Binary logic calculator
This means that operand 1 has one digit in its integer part and four digits in its fractional part, operand 2 has three digits in its integer part and six digits in its fractional part, and the result has four digits in its integer part and ten digits in its fractional part. Addition, subtraction, and multiplication always produce a finite result, but division may in fact, in most cases produce an infinite repeating fractional value. Infinite results are truncated — not rounded — to the specified number of bits.

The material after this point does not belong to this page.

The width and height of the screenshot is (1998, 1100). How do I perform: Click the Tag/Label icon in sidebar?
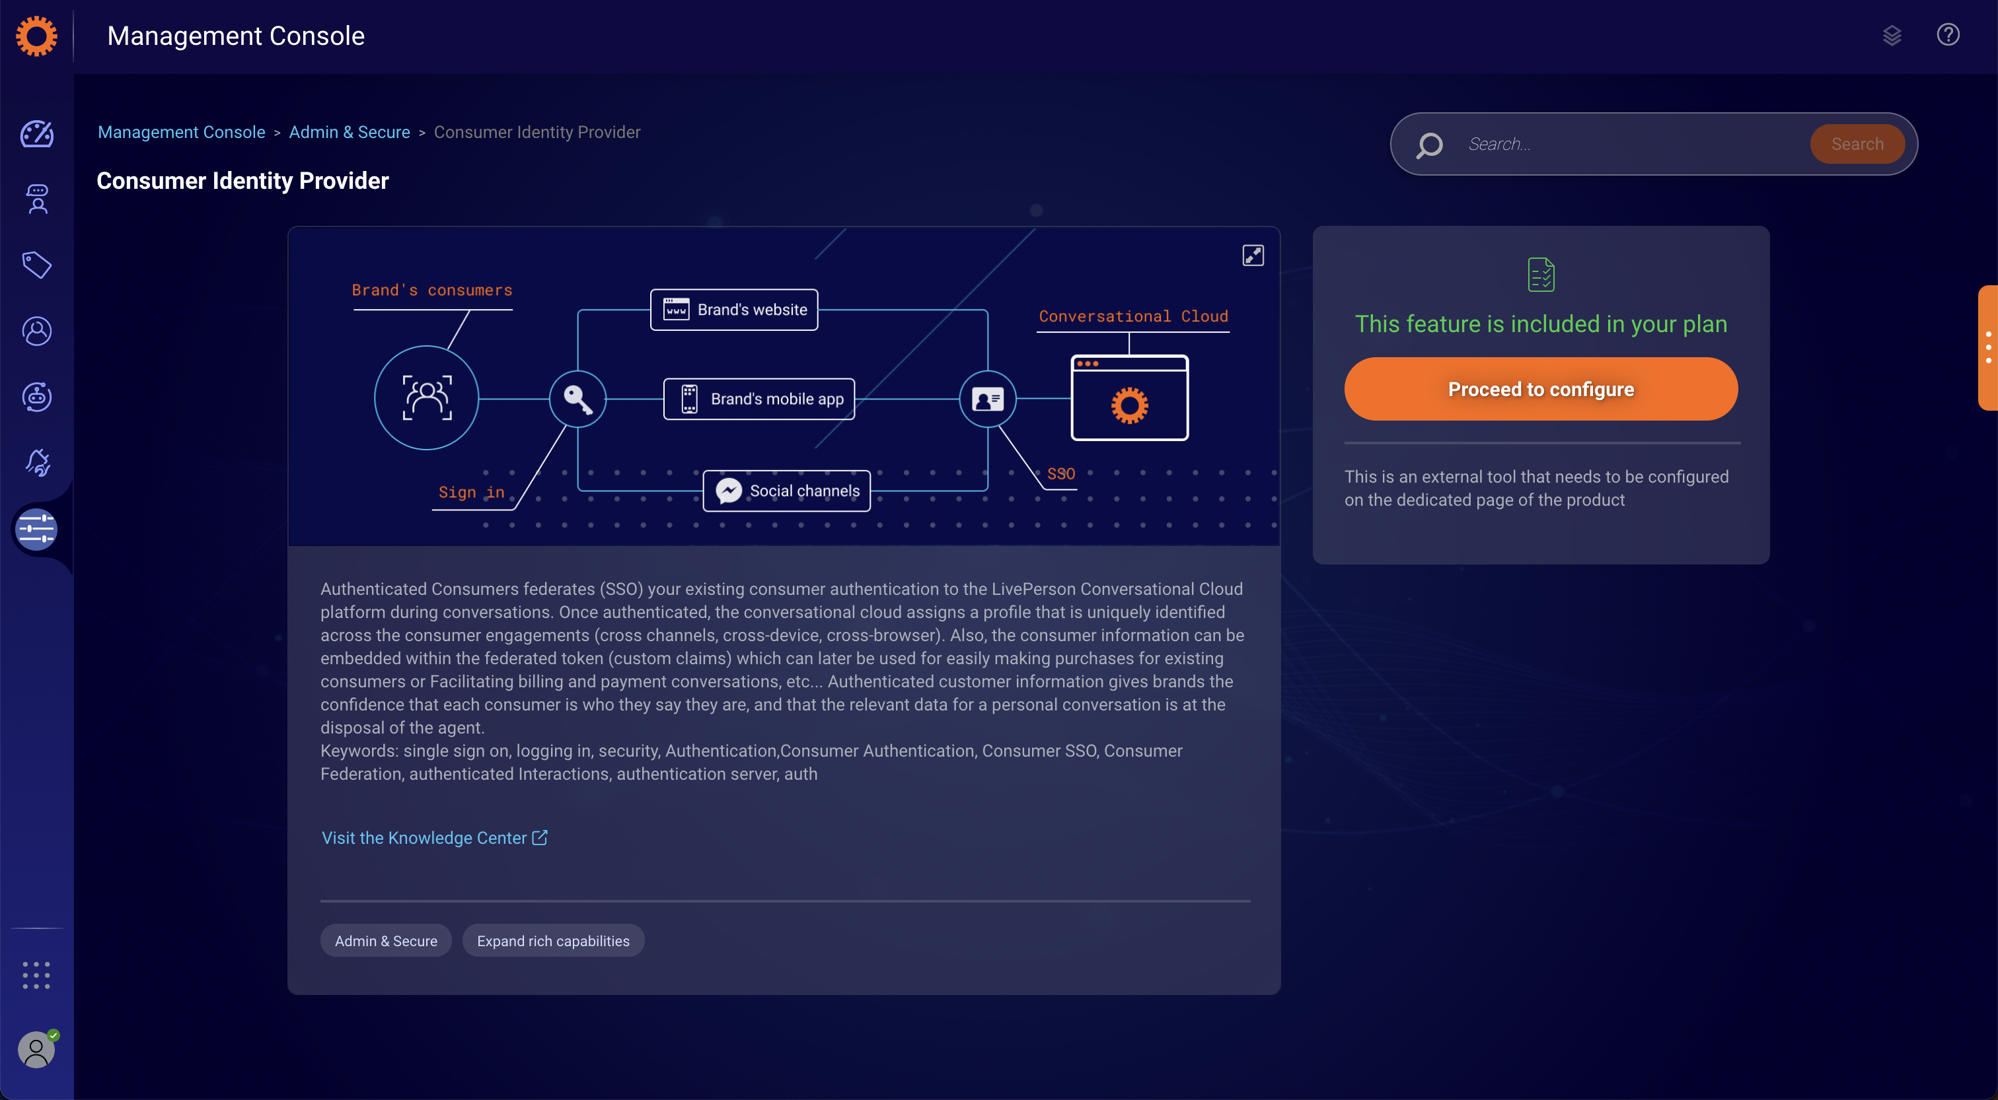(36, 265)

For divisions that represent dyadic fractions , the result will be finite , and displayed in full precision — regardless of the setting for the number of fractional bits. Although this calculator implements pure binary arithmetic, you can use it to explore floating-point arithmetic. For example, say you wanted to know why, using IEEE double-precision binary floating-point arithmetic, There are two sources of imprecision in such a calculation: Decimal to floating-point conversion introduces inexactness because a decimal operand may not have an exact floating-point equivalent; limited-precision binary arithmetic introduces inexactness because a binary calculation may produce more bits than can be stored.
In these cases, rounding occurs. My decimal to binary converter will tell you that, in pure binary, To work through this example, you had to act like a computer, as tedious as that was.
First, you had to convert the operands to binary, rounding them if necessary; then, you had to multiply them, and round the result.
For practical reasons, the size of the inputs — and the number of fractional bits in an infinite division result — is limited. Convert a Boolean expression to disjunctive normal form:.
Analyze a Boolean expression: P and not Q. Compute a truth table for a Boolean function: Visualize the logic circuit of an arbitrary Boolean expression.